What is required
In the data below, find every line with the string "agent" and pull it out.

Provided entries
----------------------------------------

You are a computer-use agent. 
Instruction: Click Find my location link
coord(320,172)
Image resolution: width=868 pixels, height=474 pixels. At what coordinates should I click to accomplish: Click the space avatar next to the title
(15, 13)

----------------------------------------

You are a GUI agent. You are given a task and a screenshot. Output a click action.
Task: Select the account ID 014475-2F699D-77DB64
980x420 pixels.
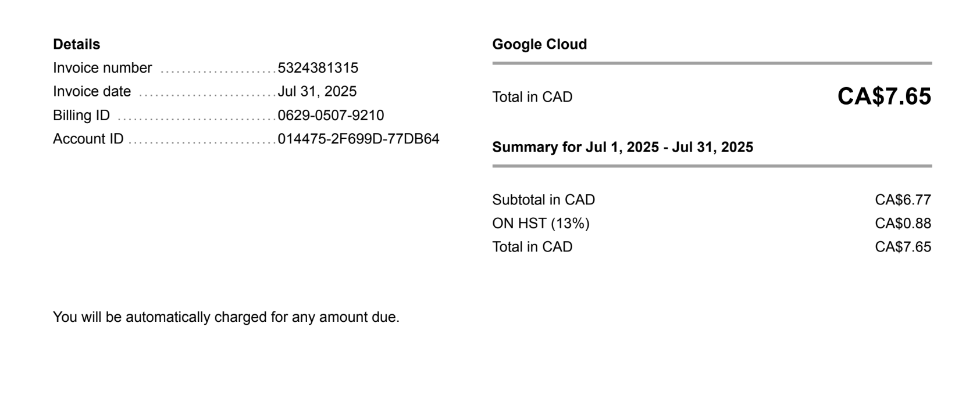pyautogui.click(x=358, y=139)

----------------------------------------

Answer box
You are a computer-use agent. 
You are a GUI agent. You are given a task and a screenshot. Output a click action.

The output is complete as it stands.